GIVEN REQUEST
Copy the data below again, starting at the line that has "Medienplattform ABA (1052, 1332)" and continuing to the end of the data, and add 111 to every number in the coordinates given as answers. Leave the pictures out.

PROVIDED RECORDS
************

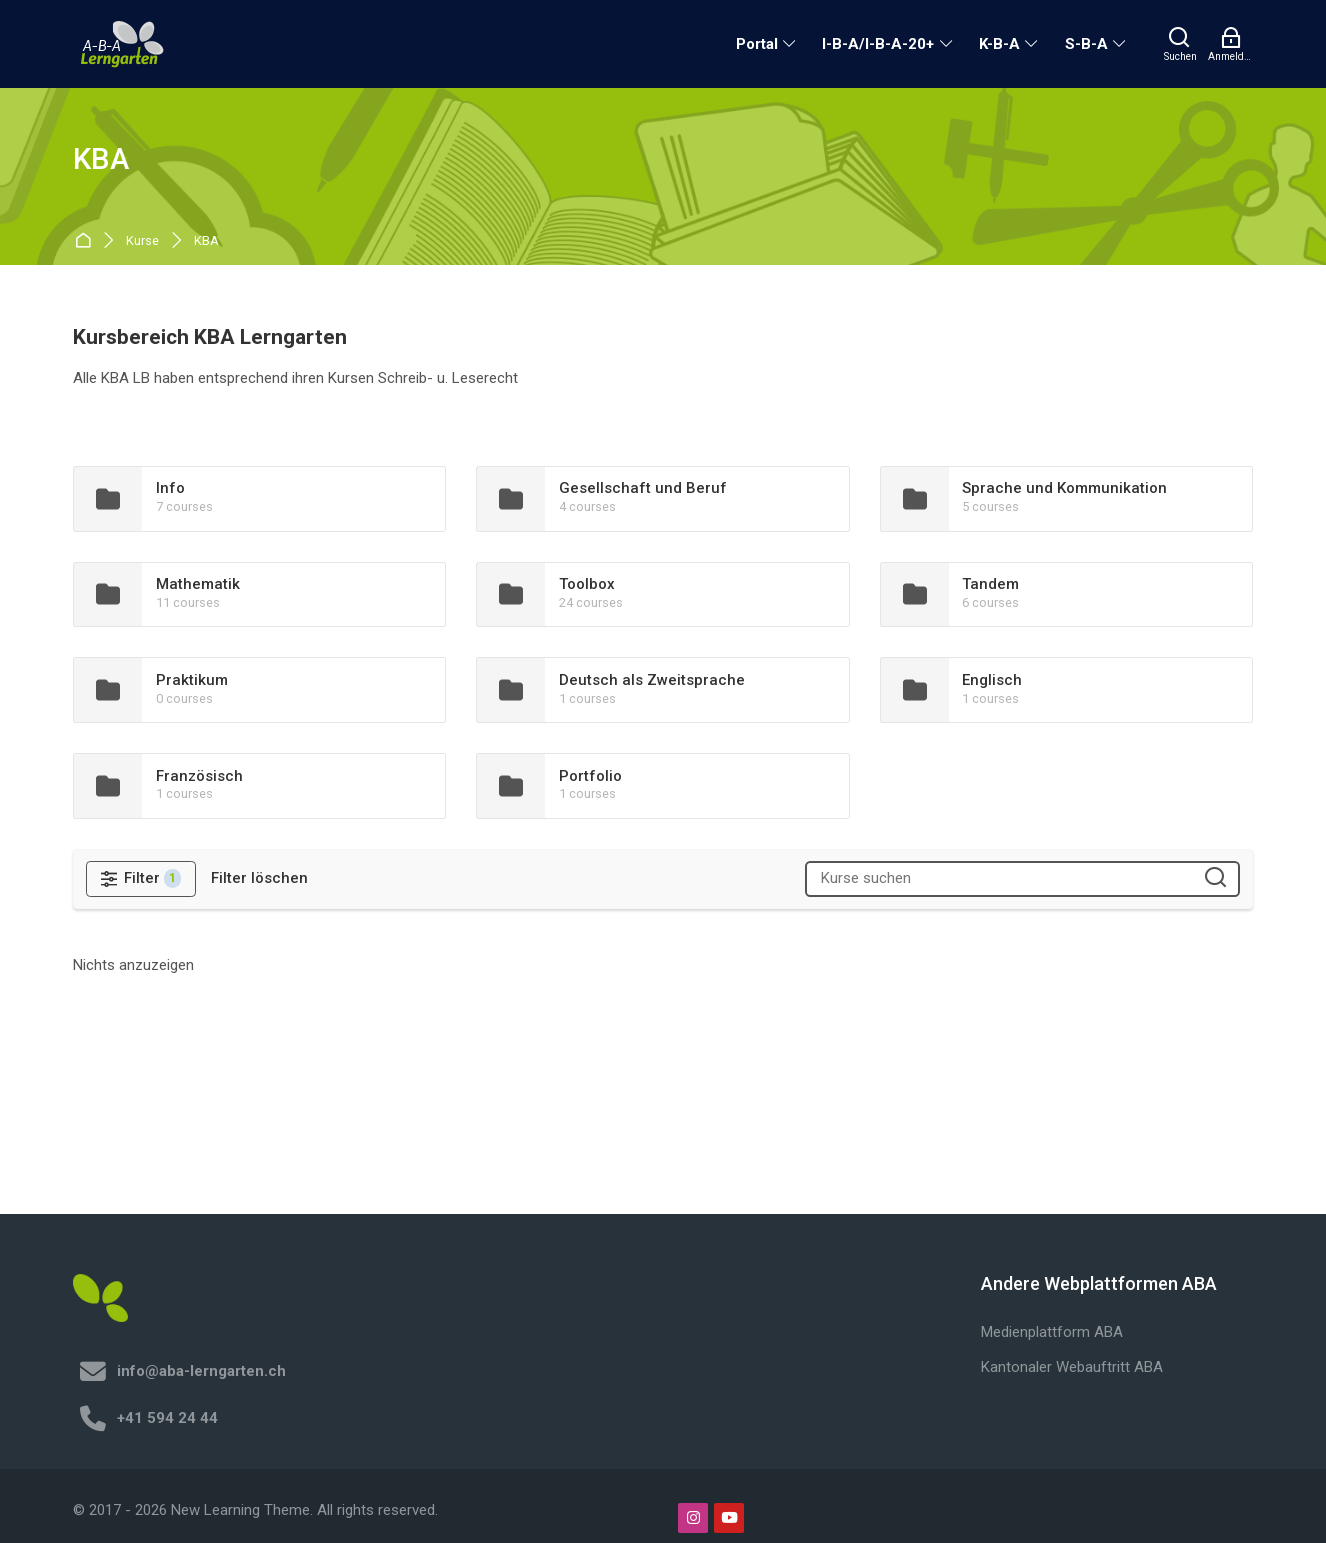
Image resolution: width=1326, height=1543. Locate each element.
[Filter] (141, 879)
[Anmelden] (1230, 44)
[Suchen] (1180, 44)
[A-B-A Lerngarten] (123, 44)
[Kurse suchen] (1215, 878)
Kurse (142, 241)
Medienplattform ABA (1052, 1332)
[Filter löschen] (259, 878)
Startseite (86, 241)
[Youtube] (729, 1518)
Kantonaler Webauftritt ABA (1072, 1367)
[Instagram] (693, 1518)
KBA (206, 241)
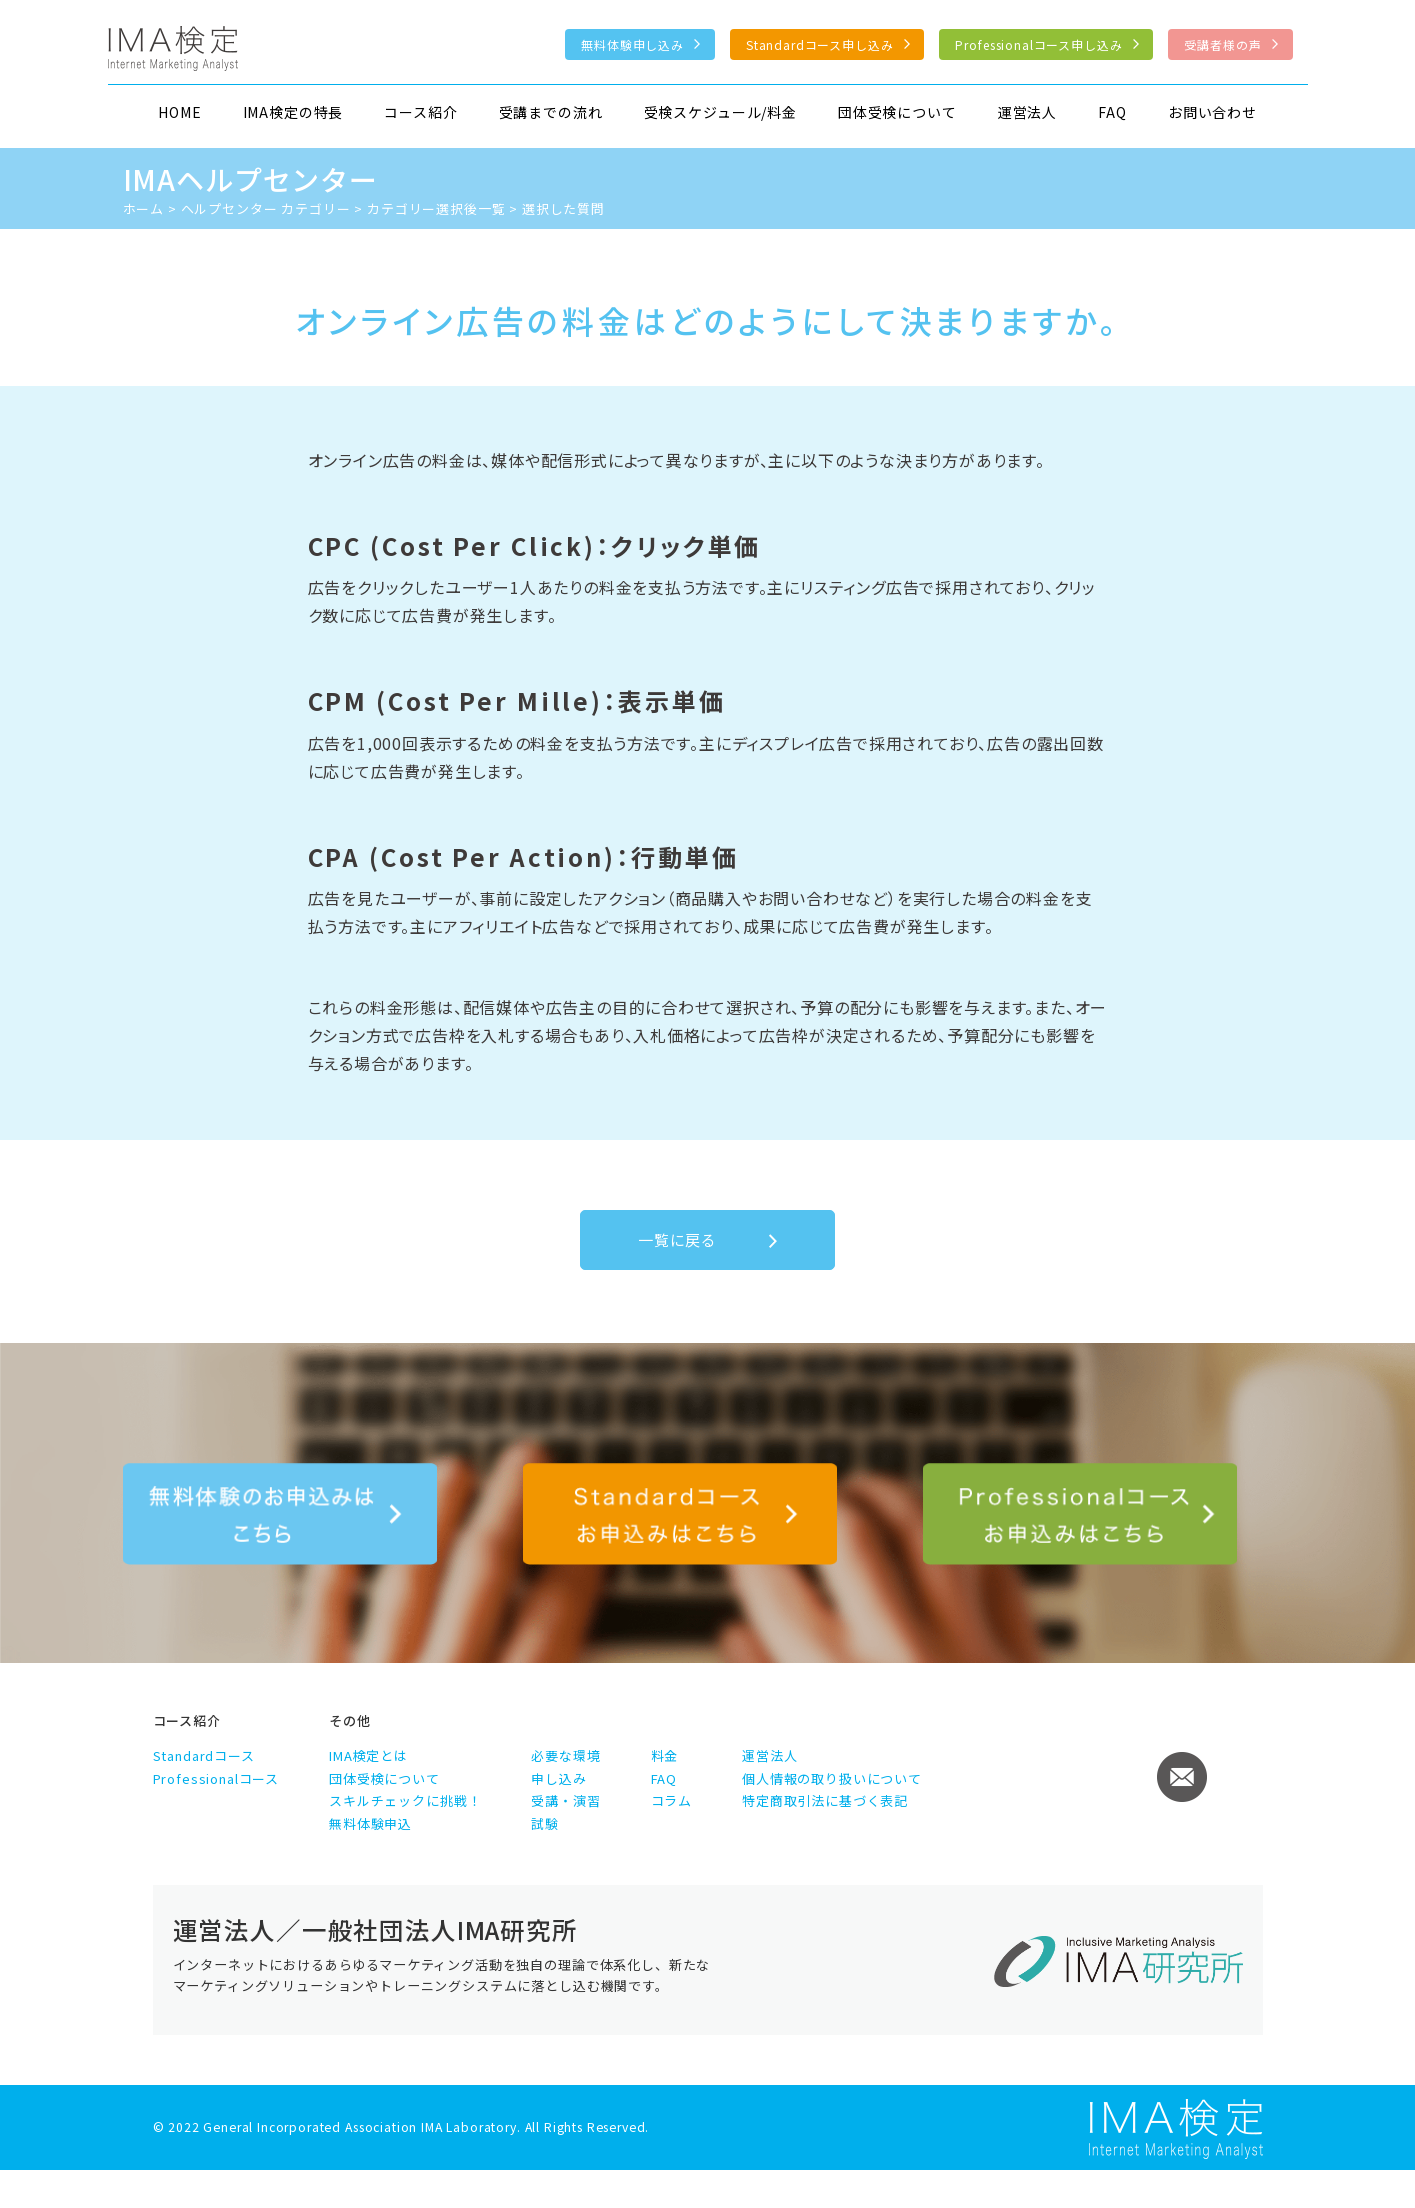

************

RESULT FOR THIS TASK
Medienplattform ABA (1163, 1443)
[Filter löschen] (370, 989)
Startseite (197, 352)
[Youtube] (840, 1629)
Kantonaler Webauftritt ABA (1183, 1478)
[Instagram] (804, 1629)
KBA (317, 352)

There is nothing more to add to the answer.